Die Ukraine prüft den Vorschlag der USA für eine Beendigung des Krieges. „Wir prüfen sorgfältig alle Vorschläge unserer Partner und erwarten eine ebenso respektvolle Haltung gegenüber der Position der Ukraine“, sagte Rustem Umerow, der Sekretär des Nationalen Sicherheits- und Verteidigungsrates der Ukraine. Die Arbeit an den Vorschlägen werde auf technischer Ebene mit den US-Partnern fortgesetzt. Die unveränderlichen Prinzipien seien „Souveränität, die Sicherheit der Menschen und ein gerechter Frieden“, so Umerow am Freitag. Die Nachrichtenagentur Reuters berichtet, dass nach Angaben eines ranghohen US-Regierungsvertreters der 28-Punkte-Plan der US-Regierung auch mit Umerow ausgearbeitet worden sei. Umerow habe dem Großteil des Plans nach mehreren Änderungen zugestimmt und ihn Präsident Wolodymyr Selenskyj vorgelegt. 

Am Donnerstagabend hat der ukrainische Präsident Wolodymyr Selenskyj Daniel Driscoll, Staatssekretär im US-Verteidigungsministerium, in Kiew empfangen. Sie hätten Optionen besprochen, um „echten Frieden“ mit Russland zu erreichen, schrieb Selenskyj auf der Plattform X. „Unsere Teams – der Ukraine und der Vereinigten Staaten – werden an den Bestimmungen des Plans arbeiten, um den Krieg zu beenden.“Schon zuvor hatte das ukrainische Präsidialamt auf Telegram geschrieben, dass man zu konstruktiven Gesprächen über den 28-Punkte-Plan von US-Präsident Donald Trump bereit sei. Der Plan sieht weitreichende Zugeständnisse der Ukraine an Russland vor. Selenskyj vermeidet aber Kritik an dem Plan. „Frieden ist nötig, und wir wissen die Anstrengungen von Präsident Trump und von seinem Team zur Wiederherstellung von Sicherheit in Europa zu schätzen“, heißt es auf X.Was steht in dem 28-Punkte-Plan, und wie kam es dazu? Das lesen Sie hier. 

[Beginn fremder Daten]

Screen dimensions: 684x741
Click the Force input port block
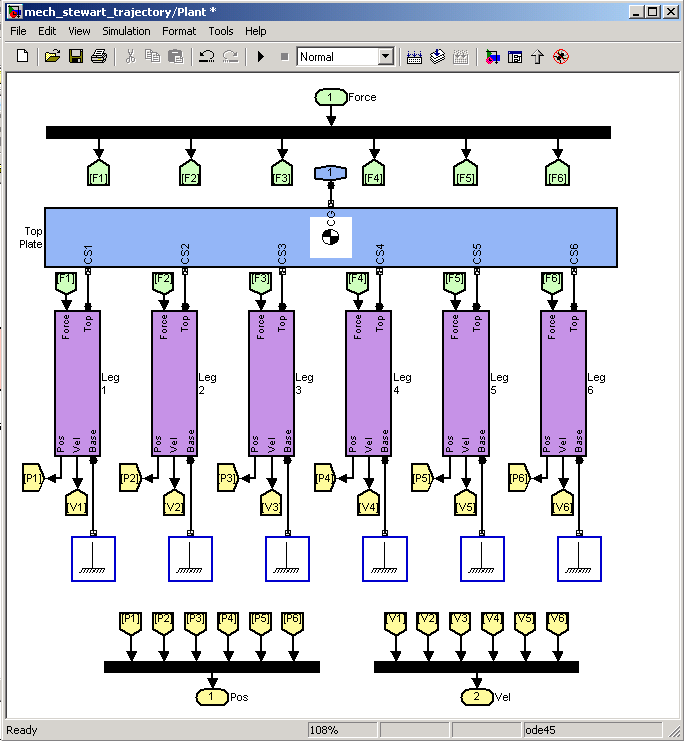pyautogui.click(x=331, y=98)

Die Ukraine soll dem neuen US-Friedensplan zufolge gegenüber Russland offenbar weitreichende Zugeständnisse eingehen. Die Ukraine würde gemäß dem von US-Präsident Donald Trump unterstützten 28-Punkte-Plan auf die Regionen Donezk und Luhansk verzichten, hieß es in einem am Donnerstag von der Nachrichtenagentur AFP eingesehenen Entwurf des Plans. Die Halbinsel Krim sowie die Regionen Donezk und Luhansk im Osten der Ukraine würden „de facto als russisch anerkannt werden, auch von den Vereinigten Staaten“. Gemäß diesem 28-Punkte-Plan würden die beiden teilweise von Russland kontrollierten Regionen Cherson und Saporischschja im Süden der Ukraine entsprechend der aktuellen Frontlinie aufgeteilt. Überdies sieht der Plan eine Begrenzung der ukrainischen Armee auf 600.000 Soldaten vor, zudem soll Kiew von einem möglichen NATO-Beitritt absehen. Die NATO würde sich demnach verpflichten, keine Truppen in der Ukraine zu stationieren. Im Nachbarland Polen würden jedoch Eurofighter-Kampfflugzeuge zum Schutz der Ukraine stationiert.Am Mittwoch war bekannt geworden, dass die USA einen neuen Plan zur Beilegung des russischen Angriffskriegs in der Ukraine erarbeitet haben. US-Medien zufolge soll der Plan von Vertretern der US-Regierung gemeinsam mit Vertretern Russlands in geheimen Beratungen ausgearbeitet worden sein.